--- GOAL OF THE EXERCISE ---
A single number is expected: the count of lines in the entries below that contain "بانی".

--- Records from a collection ---
_____
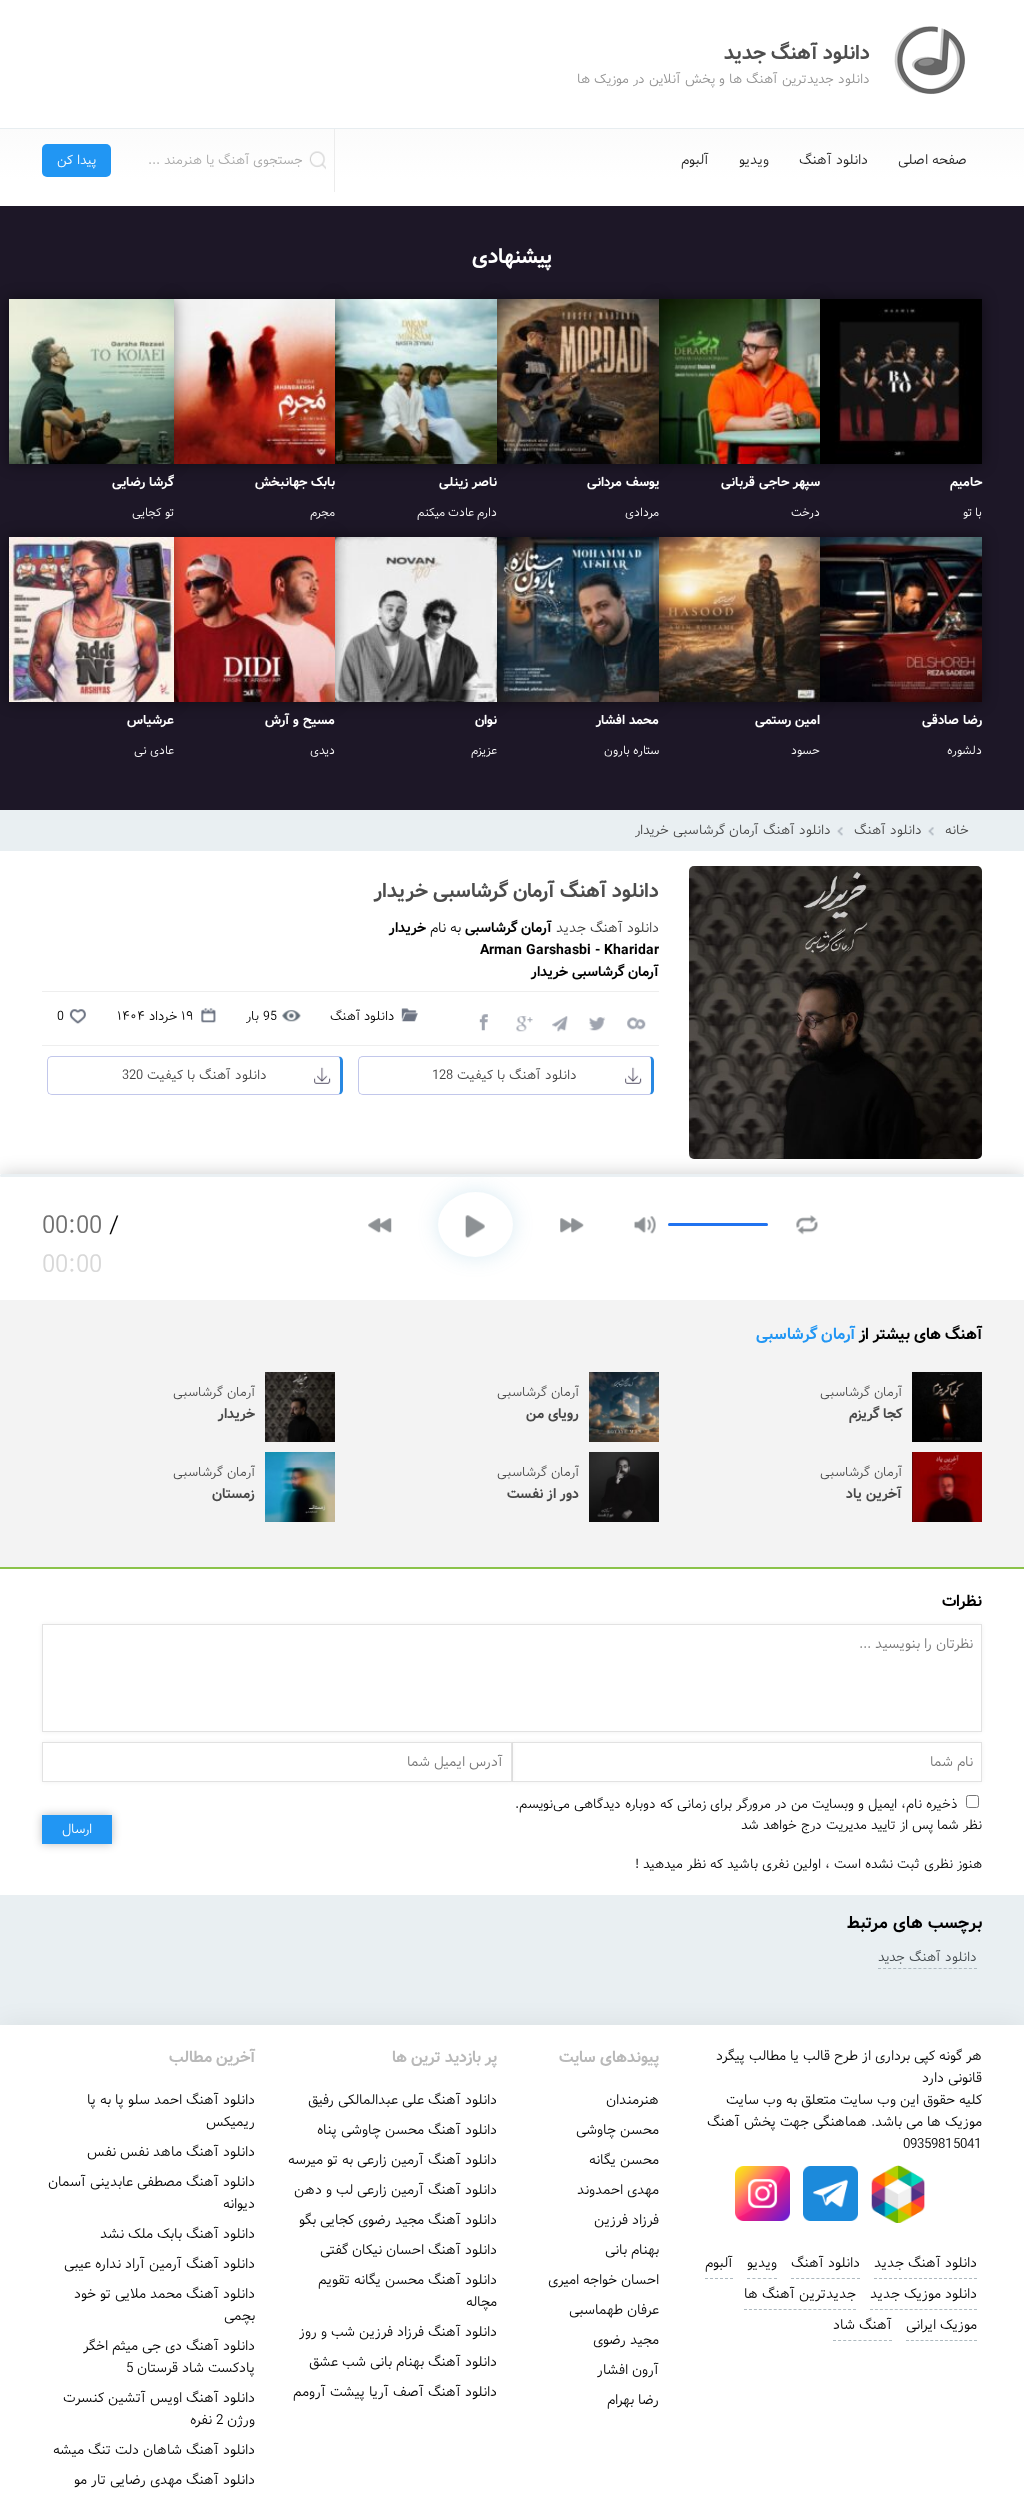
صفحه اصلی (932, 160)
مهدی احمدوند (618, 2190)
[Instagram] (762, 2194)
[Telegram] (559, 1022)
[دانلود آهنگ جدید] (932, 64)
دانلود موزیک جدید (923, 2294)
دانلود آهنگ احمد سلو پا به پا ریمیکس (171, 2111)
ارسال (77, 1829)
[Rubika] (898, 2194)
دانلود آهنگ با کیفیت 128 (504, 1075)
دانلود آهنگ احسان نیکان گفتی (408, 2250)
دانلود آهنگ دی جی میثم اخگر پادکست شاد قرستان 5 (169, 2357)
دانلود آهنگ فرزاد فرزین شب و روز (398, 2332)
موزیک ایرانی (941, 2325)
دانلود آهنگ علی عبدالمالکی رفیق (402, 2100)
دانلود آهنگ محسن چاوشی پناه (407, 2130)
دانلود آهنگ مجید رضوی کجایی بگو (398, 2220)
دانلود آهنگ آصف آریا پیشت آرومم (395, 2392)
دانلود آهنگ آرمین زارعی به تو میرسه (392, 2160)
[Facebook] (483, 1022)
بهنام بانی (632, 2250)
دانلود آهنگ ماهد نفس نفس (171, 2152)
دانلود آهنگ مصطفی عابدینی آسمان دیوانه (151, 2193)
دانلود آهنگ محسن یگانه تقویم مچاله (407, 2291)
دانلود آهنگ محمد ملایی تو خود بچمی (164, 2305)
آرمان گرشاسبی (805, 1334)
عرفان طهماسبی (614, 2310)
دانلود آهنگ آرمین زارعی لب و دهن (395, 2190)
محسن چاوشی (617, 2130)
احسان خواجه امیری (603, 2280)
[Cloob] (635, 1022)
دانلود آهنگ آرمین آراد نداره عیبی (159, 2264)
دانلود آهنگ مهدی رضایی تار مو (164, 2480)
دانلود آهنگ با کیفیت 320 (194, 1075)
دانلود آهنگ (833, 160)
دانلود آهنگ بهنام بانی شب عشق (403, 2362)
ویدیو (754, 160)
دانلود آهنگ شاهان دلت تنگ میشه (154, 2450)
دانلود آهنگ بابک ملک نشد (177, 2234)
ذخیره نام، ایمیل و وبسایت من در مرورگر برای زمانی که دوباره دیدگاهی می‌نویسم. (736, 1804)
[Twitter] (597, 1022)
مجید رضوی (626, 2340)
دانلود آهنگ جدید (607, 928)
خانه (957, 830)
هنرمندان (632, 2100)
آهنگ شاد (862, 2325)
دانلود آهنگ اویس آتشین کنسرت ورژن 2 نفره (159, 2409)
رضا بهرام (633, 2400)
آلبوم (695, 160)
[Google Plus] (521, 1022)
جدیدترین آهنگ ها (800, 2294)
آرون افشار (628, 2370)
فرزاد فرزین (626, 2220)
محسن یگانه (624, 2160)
_____
--- RESPONSE TO THE EXERCISE ---
2